Большего доказательства следователю и не потребовалось. А каждое новое подтверждение того или иного факта создавало жесткое алиби Александру Борисовичу. Никак не получалось, не мог он успеть «смотаться» в гостиницу, чтобы задушить женщину и вернуться в аэропорт. Разве что на ковре-самолете, но такового в наличии не имелось. И у Геннадия Герасимовича Шипилова портилось настроение: легким и быстрым, а главное, «громким» расследованием здесь уже и не пахло. А обращаться к версии Турецкого — это означало погружаться в какие-то никому не нужные, старые и прочно забытые проблемы, связанные еще и с каким-то непонятными событиями в Прибалтике, нужна она, как… Да, но тут уж ничего не поделаешь.
И оснований, кстати, для задержания Турецкого теперь у следователя не было ни малейших. Если еще в начале расследования Геннадий Герасимович как-то сомневался в полной уж невиновности да и откровенности москвича, то теперь такой резкий шаг со стороны Шипилова выглядел бы откровенным недомыслием, если не сказать хуже. А кому охота выглядеть дураком? Для этого надо быть как минимум генералом, чтобы уметь не обращать внимания на реакцию окружающих. Но Шипилов не был генералом, а Решетников и не намекал на возможность применения столь жесткой санкции. Чего ж лезть-то?.. А ведь ребятки из ГУВД уже звонили, интересовались, какие меры собирается принять прокуратура в отношении… ну и так далее. Где-то основательно перешел им, видать, дорожку московский следователь. Интересно, где?..

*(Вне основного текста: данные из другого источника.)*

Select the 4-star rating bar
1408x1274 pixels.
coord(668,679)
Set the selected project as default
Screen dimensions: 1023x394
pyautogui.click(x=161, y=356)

Глава десятая СЛЕДЫ НА ДОРОЖКЕ
Разочарование Плетнева было бы закономерным, если бы бригадир оказался именно таким, каким его описала женщина, то есть мало соответствующим облику типичного российского бригадира погрузчиков в речном порту. Но как раз типичным оказался тот, кто и был Находкиным, — невысокий, квадратный в плечах, обтянутых несвежей, поношенной курткой, абсолютно лысый, и нос — картошкой. И говорил он не правильным русским языком с богатыми интонациями, как утверждала мать Влада, а хриплым и низким, лающим голосом с характерными, словно бы самопроизвольно выскальзывающими из его щербатого рта матерками. Ну, то есть ничего общего с описанным.